(Ehrenb. ex Pers.) Sacc. & Vogl.
LESIONS. The most characteristic symptoms caused by M. laxa are the blight of blossoms and green tips of twigs due to the penetration of the pathogen into opened blossoms through the stigma of pistils or anthers. This usually results in wilting of the whole part of a one-year-old twig. Its leaves first hang down, later become brown and rigid, but usually do not fall and remain on trees until the spring of the next year. At the base of the affected inflorescence and between the drying up and the living parts of the affected twig, sporodochia and occasionally concentrated droplets of gum appear in humid weather.
The infected fruits gradually cover with enlarging putrefactive spots, from which warty sporodochia with conidia of the "summer" form appear. Additionally, in late autumn and winter, the fungus produces sporodochia of the "winter" form on infected twigs. With time, severely affected fruits become mummified. The mycelium growing in such mummies gradually aggregates into sclerotia. Such fruits remain on the tree during winter.
SPORODOCHIA OF THE "SUMMER" FORM (s) pale grey, 1.5-2 mm diam, consist of loose conglomerations of straight or branched conidiophores with conidia arranged in long, branched chains.
Conidia (c) hyaline, lemon-shaped, 19 x 13.5 µm.
SPORODOCHIA OF THE "WINTER" FORM scutate-warty, with chains of conidia, 11.5 x 8 µm.
PLANT HOST AND DISTRIBUTION. The plant hosts of M. laxa are edible and ornamental species of the genus Prunus and other genera of the family Rosaceae (Agrios 1988; Brooks 1953; Kochman 1973; Farr et al. 1989).
According to Farr et al. (1989), M. laxa occurs in temperate northern hemisphere.
NOTES. The teleomorph of M. laxa is Monilinia laxa (Aderth. & Ruhl.) Honey ex Dennis (Holliday 1989). However, it infrequently appears only after a two-time overwintering of rotted fruits (Kochman 1973; Smith et al. 1988). Monilinia laxa has not been recorded in Poland to date (Kochman 1973).

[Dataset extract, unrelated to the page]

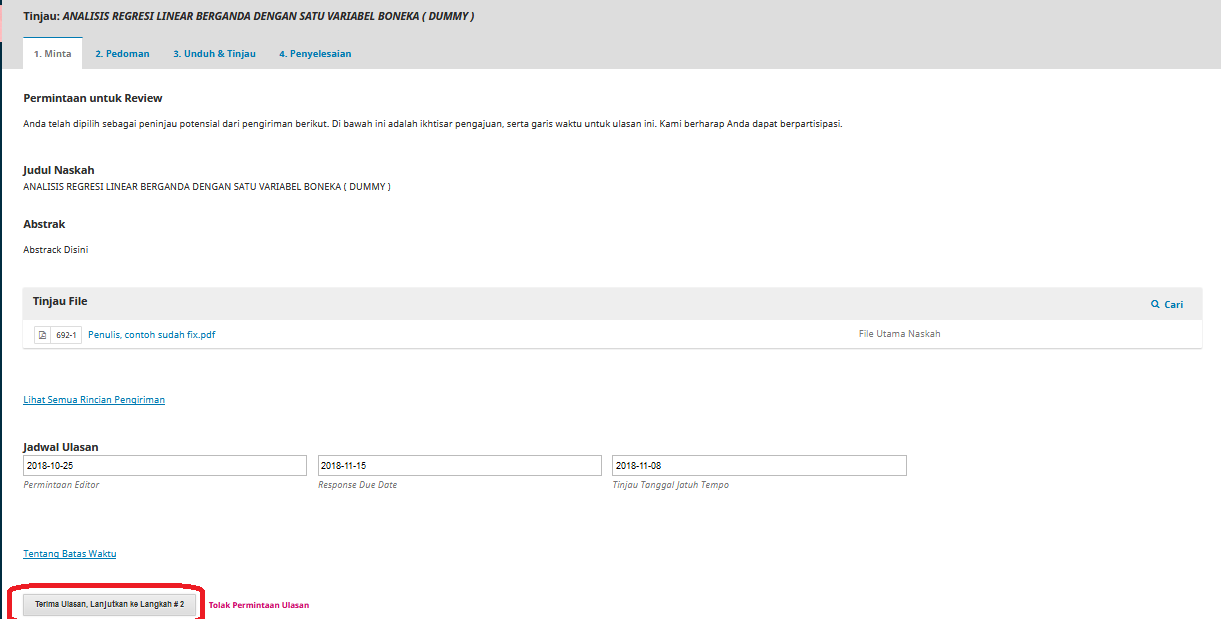The height and width of the screenshot is (619, 1221).
Task: Click the manuscript title under Judul Naskah
Action: pyautogui.click(x=207, y=187)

The primarily sources of inoculum of the pathogen in the spring are conidia of the "winter" form. A low part of conidia of the "summer" form may also retain their vitality and take place in infection of trees.
Conidia may be dispersed by air or water, or carried on insects attracted to infected or injured fruit (Smith et al. 1988).
The germ tubes of conidia of M. laxa mainly penetrate their plant hosts through wounds caused by, e. g., aphids. During a wet summer, the fruit may be also infected through stomata and directly through the cuticule.
The conditions favourable to the pathogen are a cold, wet spell in the spring following warm weather that has stimulated the blossoms to open (Brooks 1953). At 20-25oC, infected fruits completely rot within 1-2 days (Kochman 1973).
Agrios G. N. 1988. Plant pathology, 3rd edition, Academic Press, INC. San Diego, New York, Berkeley, Boston, London, Sydney, Tokyo, Toronto.
Brooks F. T. 1953. Plant diseases. Geoffrey Cumberlege. Oxford University Press. London, New York, Toronto.
Farr D. F., Bills G. F., Chamuris G. P., Rossman A. Y. 1989. Fungi on plants and plant products in the United States. APS Press. The American Phytopathological Society. St. Paul, Minnesota. USA.
Holliday P. 1989. A dictionary of plant pathology. Cambridge University Press. Cambridge, New York, New Rochelle, Melbourne, Sydney.
Kochman J. 1973. Fitopatologia. PWRiL. Warszawa.
Smith I. M., Dunez J., Lelliott R. A., Phillips D. H., Archer S. A. 1988. European handbook of plant diseases. Blackwell Scientific Publications.